Читаем Остывшие следы : Записки литератора полностью

Меня частенько (хотя и вежливо) укоряли, ставя на вид, что в стихах, вообще в моей писанине многовато всяческих обносков, разнообразных ветхостей — деревенских и городских дедушек-бабушек, которые от частого их появления на страницах делаются назойливыми, а сами страницы — мрачноватыми, как бы морщинистыми. Что ж, как говорится, с кем поведешься. Старики, дети, собаки, птицы. И еще деревья. Вот — население стихов. И все они чаще старые, ущербные. Даже — дети.
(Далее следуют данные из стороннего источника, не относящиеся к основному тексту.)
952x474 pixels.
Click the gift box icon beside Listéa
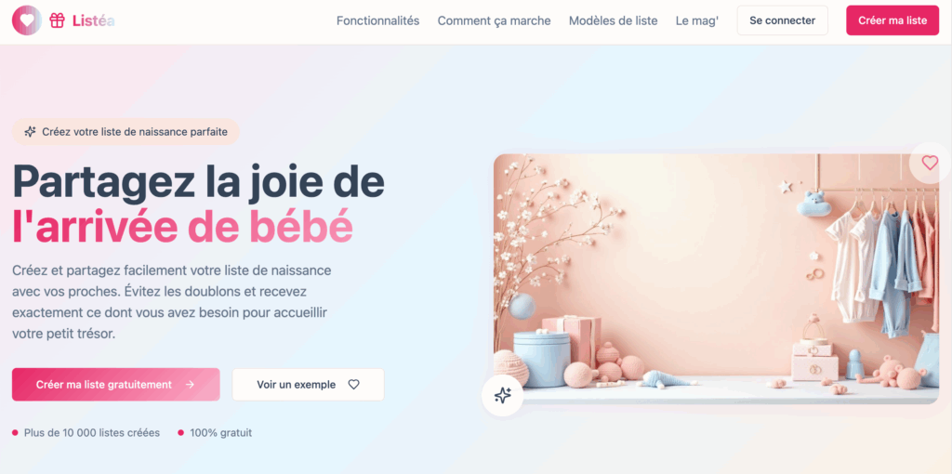click(57, 20)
Вот и в этой книге: старик отец, его тетки, их мужья… Почему, спрашивается, из ярчайшей картины детства не запомнились мне мои сверстники, даже девчонки, а стариков — хоть отбавляй? Потому что старики ближе не столько к смерти, сколько — к бессмертию. Недаром головы стариков даже снаружи светлее прочих голов. На плечах истинных стариков — тяжесть жизни, в глазах — отблеск страданий, в сердце — свет милосердный, не космоса, не просто неба свет — возвышенный свет совести, очищенный от мирских язв.

Старость — самая ответственная пора — так или почти так высказывался о ней Лев Толстой, написавший не только галерею образов зрелой жизненной поры, скажем, князя-отца Болконского, мужа Анны Карениной, Хаджи-Мурата или отца Сергия, но и создавший образ самого старца-писателя, не просто Льва Николаевича Толстого, но — философскую легенду начала двадцатого века.

«Хорошо умереть молодым», — говорил поэт Некрасов, но ведь это фраза из контекста, а на самом-то деле умирать молодым плохо, не только плохо — жутко несправедливо, трагично, гибельно, и великий Некрасов, вечно балансировавший на гранях услад и страданий (позднее — состраданий), на острие земных слабостей и на высокой проволоке душевных терзаний, наверняка, принимая предсмертные тяжкие муки, знал цену не только молодости, когда «хорошо умереть», но и цену старости, когда не только умереть, но и жить — подвиг.

Сколько замечательных, свыше одаренных людей ушло из жизни, не дожив до мудрых мгновений старости, не уяснив для себя главного смысла, не завершив благих намерений, не освободившись от суетно-хищнических задатков звериной закваски в человеке. Сколько дивных поэтов, художников, музыкантов, ученых недораскрылось, недозрело, недобродило. О гениях не говорю. Гении способны, как я уже сказал, жить иными темпами, и, скажем, Пушкин в России в тридцать семь — это седая вершина, так же, как у себя — Байрон, Моцарт, Рафаэль… А сколько их могло быть еще выше, доживи некоторые из погибших в молодости до возраста Гёте, Толстого или хотя бы Шекспира, Рембрандта, Баха. Есенин в России велик, но явно загублен, подкошен, сражен на полдороге. Также и наших времен поэт Николай Рубцов. Или художники Васильевы — минувшего века пейзажист и нынешний, чья живопись былинного настоя… Кто они все? Жертвы? Неизбежный «процент» золотого отсева? Или… слезы жизни? Не алмазные, живые — теплые, соленые. Да, если смерть съедает юное создание — это слезы, рыдание рода людского. Если умирает старик — это вздох всего лишь. И чаще — вздох облегчения.

А сколько совершенно неведомых, непознанных (никем!) загинуло в мире, не только не расцветши, зеленых листочков не выпустив? Сколько их, несчитанных, попавших под колеса клеветы, репрессий, водки, болезней и прочих «механизмов» зла, рожденных под неблагоприятным расположением земных звезд?

О, старость — это не только запах тлена сырой земли, но и величайшее благо, дар щедрый природы, который мы зачастую не только не ценим в себе, но и не чтим в других, разве что — в песне: «Старикам везде у нас почет!»

Где причина нашего, чаще закамуфлированного, потаенного, пренебрежения к старости? В чем она? Если не в общественной морали, которая достаточно мудра и опытна, тогда — в чем же? В нас самих. Внутри каждой конкретной частной жизни. Червячок трусливой брезгливости к морщинистому лику дряхлости. Боязнь ее одышливого дыхания за спиной каждого из нас. Иногда боязнь старости невыносимей страха смерти, могилы. И тогда петля на шее в какой-нибудь глухой Елабуге — желанней или неизбежней бесконечно беспомощного истаивания в предгибельном одиночестве. О, старость — не радость, она — героизм. Ее боль, ее смрад, ее подвиг — в каждом из нас. Как и пренебрежение к неизбежному. В каждом, а значит, и в тебе, в нем, во мне.